### Source data
###

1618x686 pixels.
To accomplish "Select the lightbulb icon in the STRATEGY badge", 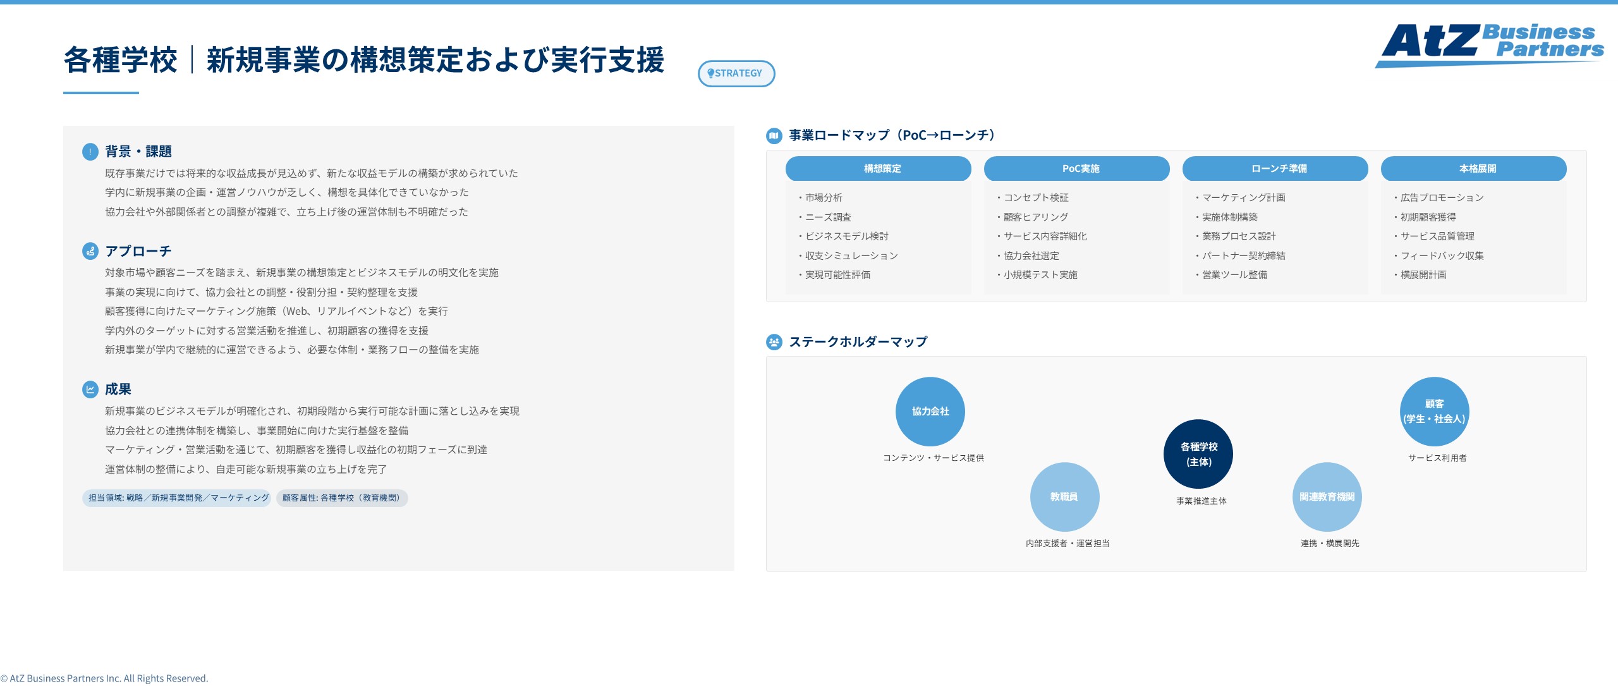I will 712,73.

###

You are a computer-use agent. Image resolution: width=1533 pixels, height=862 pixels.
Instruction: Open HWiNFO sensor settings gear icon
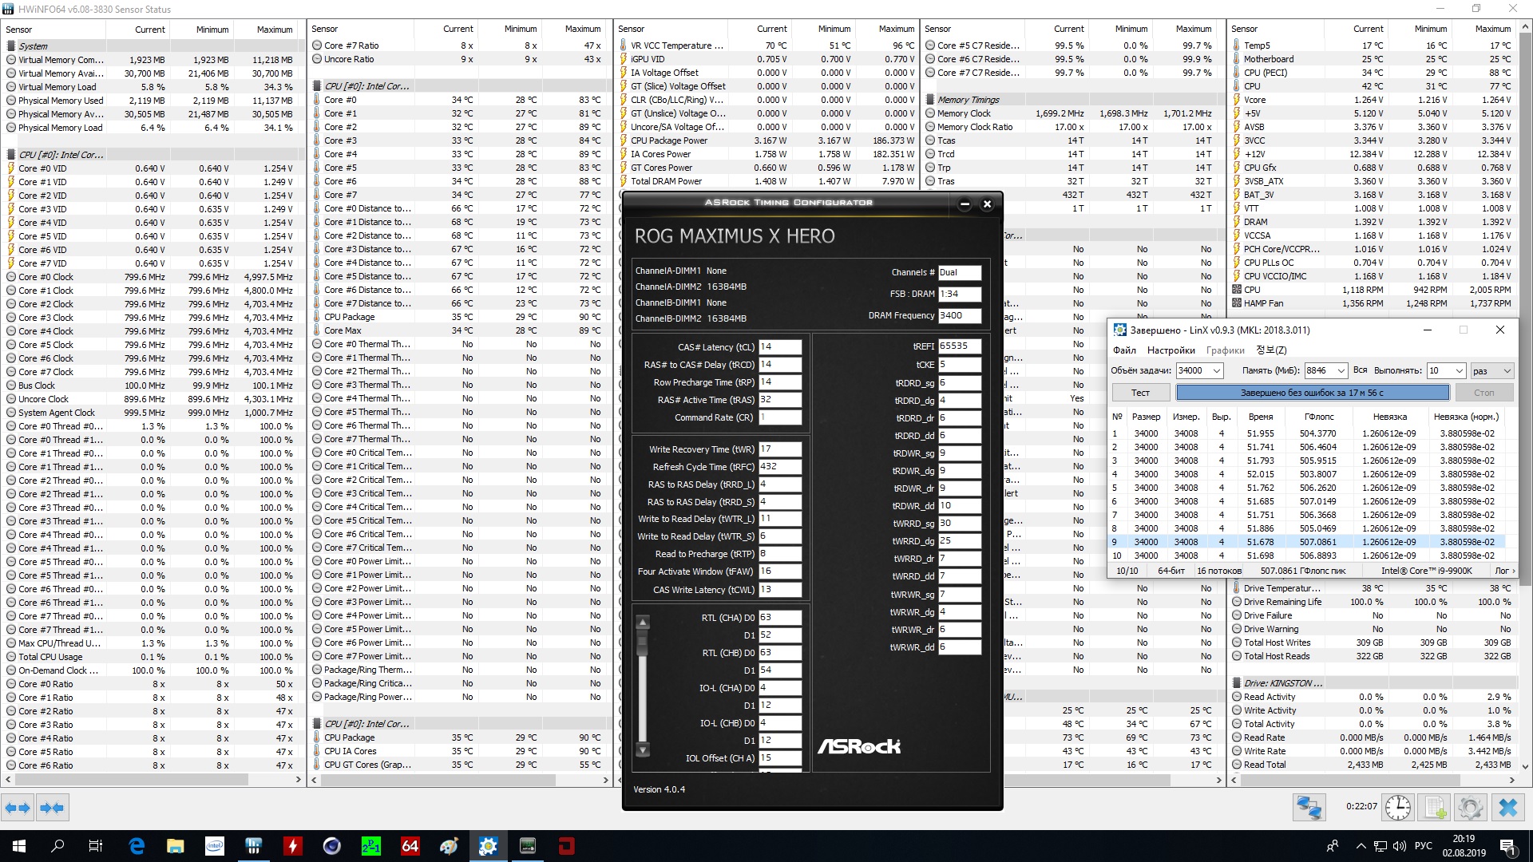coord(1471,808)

###

### What is asked
Please copy out in full the lines from the line with "You are a computer-use" up to and including the line with "coord(1471,808)", shifting every coordinate in the answers by -84. Leave the pictures out.

### Exercise result
You are a computer-use agent. Image resolution: width=1533 pixels, height=862 pixels.
Instruction: Open HWiNFO sensor settings gear icon
coord(1387,724)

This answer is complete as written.